Examples of urban to rural projects are provided below:
Edinburgh Living Landscape
We are a founding member of the Edinburgh Living Landscape project, reflecting an increasing focus on our support for biodiversity as part of urban green infrastructure. Our contributions include practical training to help community groups achieve their ambitions for local biodiversity such as through organic edible gardening, public recording schemes for lichens as air pollution indicators and to encourage sustainable transport, work with Butterfly Conservation to expand greenroofs across Edinburgh as habitat patches for rare butterflies, development of demonstration raingarden projects for climate change adaptation, contributing to Edinburgh Adapts, and we deliver a major GIF- and HLF-funded project that celebrates the biodiversity and cultural value of Edinburgh's Shoreline.

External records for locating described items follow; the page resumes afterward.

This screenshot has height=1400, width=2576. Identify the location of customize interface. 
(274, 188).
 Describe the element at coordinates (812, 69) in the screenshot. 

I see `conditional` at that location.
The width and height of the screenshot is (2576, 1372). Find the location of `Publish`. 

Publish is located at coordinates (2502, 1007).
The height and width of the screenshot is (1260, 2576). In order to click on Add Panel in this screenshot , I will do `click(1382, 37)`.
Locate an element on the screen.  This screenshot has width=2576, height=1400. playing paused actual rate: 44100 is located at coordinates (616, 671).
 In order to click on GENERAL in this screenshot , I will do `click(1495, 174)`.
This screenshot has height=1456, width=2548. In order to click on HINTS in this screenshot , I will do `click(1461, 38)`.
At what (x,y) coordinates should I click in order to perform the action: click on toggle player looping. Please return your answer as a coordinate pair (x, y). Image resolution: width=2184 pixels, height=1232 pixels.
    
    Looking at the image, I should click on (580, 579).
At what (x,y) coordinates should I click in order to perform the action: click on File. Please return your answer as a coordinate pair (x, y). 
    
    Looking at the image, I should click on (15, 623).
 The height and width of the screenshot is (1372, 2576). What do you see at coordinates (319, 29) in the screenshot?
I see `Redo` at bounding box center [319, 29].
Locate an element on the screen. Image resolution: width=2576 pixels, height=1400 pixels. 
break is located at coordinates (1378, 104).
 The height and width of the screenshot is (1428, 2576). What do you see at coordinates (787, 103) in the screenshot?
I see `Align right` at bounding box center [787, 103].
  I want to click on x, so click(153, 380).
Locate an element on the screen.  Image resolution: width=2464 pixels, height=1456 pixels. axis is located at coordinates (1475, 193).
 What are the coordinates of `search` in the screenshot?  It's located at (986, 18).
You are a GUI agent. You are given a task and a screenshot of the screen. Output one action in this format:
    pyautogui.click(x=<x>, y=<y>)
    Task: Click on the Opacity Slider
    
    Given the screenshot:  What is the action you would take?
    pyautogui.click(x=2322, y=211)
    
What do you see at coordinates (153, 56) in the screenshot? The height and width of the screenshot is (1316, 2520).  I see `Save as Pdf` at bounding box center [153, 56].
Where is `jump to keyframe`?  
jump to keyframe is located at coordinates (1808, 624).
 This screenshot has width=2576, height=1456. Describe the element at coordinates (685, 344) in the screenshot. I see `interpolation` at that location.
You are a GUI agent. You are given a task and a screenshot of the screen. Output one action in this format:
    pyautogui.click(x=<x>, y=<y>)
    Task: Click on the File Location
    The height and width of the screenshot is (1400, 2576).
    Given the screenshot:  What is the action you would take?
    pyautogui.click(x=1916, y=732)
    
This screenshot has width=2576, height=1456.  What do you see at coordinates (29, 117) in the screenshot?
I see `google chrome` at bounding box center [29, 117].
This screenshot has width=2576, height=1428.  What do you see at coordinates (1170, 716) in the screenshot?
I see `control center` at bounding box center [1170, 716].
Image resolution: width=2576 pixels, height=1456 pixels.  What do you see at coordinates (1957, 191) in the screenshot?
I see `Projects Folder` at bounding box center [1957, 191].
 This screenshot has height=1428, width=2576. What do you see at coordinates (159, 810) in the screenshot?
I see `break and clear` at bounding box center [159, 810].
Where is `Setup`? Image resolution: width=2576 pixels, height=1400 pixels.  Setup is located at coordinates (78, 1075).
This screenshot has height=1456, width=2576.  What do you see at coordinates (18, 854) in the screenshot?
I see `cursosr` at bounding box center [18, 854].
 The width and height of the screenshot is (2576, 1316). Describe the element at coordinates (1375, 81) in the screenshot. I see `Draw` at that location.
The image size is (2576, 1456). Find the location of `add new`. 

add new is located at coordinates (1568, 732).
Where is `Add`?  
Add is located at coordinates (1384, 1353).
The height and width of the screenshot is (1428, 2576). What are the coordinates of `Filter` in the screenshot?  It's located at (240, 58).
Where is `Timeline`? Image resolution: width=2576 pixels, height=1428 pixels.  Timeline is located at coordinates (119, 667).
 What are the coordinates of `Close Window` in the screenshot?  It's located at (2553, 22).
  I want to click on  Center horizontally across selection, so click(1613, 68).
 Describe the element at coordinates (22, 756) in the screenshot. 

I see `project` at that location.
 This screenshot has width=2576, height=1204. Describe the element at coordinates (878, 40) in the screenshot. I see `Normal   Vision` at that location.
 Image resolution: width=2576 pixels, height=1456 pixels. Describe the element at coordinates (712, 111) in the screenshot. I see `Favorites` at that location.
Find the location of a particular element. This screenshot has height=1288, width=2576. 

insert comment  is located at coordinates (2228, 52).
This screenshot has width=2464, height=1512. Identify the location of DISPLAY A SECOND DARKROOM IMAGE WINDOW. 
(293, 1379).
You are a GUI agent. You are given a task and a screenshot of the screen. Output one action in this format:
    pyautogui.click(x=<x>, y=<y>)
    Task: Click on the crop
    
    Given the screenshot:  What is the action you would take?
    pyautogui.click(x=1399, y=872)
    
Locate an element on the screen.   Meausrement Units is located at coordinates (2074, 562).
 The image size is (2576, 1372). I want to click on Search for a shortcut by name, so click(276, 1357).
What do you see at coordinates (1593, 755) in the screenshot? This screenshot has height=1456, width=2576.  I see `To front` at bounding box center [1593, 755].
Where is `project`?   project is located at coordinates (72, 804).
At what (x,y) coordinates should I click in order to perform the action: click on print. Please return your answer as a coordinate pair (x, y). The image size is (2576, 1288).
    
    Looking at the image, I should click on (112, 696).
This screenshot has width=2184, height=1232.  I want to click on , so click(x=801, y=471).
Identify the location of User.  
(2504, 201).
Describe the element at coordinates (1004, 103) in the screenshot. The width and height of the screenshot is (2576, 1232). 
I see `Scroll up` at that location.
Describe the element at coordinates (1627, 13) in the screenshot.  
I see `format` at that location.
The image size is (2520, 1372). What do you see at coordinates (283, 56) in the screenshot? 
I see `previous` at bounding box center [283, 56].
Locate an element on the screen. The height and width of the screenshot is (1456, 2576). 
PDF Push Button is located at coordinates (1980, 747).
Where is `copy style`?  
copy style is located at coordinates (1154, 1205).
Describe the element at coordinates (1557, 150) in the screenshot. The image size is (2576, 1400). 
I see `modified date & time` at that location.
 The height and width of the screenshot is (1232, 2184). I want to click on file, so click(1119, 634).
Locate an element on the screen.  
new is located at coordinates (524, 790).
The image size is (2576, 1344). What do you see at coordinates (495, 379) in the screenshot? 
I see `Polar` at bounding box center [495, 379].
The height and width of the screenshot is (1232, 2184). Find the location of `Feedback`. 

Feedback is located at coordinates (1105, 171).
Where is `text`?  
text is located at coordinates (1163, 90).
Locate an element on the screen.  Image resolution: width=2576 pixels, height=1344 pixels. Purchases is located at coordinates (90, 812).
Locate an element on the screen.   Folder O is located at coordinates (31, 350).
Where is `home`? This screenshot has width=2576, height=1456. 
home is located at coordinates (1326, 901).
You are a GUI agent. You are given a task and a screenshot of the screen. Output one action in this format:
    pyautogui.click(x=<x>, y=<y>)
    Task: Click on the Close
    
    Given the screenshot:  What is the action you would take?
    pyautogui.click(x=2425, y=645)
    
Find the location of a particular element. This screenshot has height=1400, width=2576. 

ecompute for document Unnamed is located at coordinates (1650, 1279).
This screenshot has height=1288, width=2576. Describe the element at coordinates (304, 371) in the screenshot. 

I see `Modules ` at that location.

Planting a green roof at the Edinburgh Chaplaincy Centre
Countryside Management
To inform better countryside management we work with land-owning partners to generate evidence from field sampling to statistical models, delivering scenarios exploring alternative options and minimising biodiversity risk.
- Epiphyte Scenarios: We provided a toolkit of bioclimatic and woodland management scenarios for 382 of Scotland's epiphytes. It can be used to investigate the effects of changing tree composition - for example, ash dieback and replacement with substitute species - under future constraints of climate change. The toolkit is supported by a demonstration piece that helped inform strategic planning for Glasdrum National Nature Reserve.
- Spatial Planning: We developed NetLogo models used by Scottish Natural Heritage to plan woodland regeneration options within Scotland's National Nature Reserves. These are spatially explicit models to show exactly which woodland stands could be safely regenerated (to allow a new generation of trees, but at the expense of shade intolerant niche-specialist species), given their distance to other suitable habitat that is within colonisation range of threatened woodland species.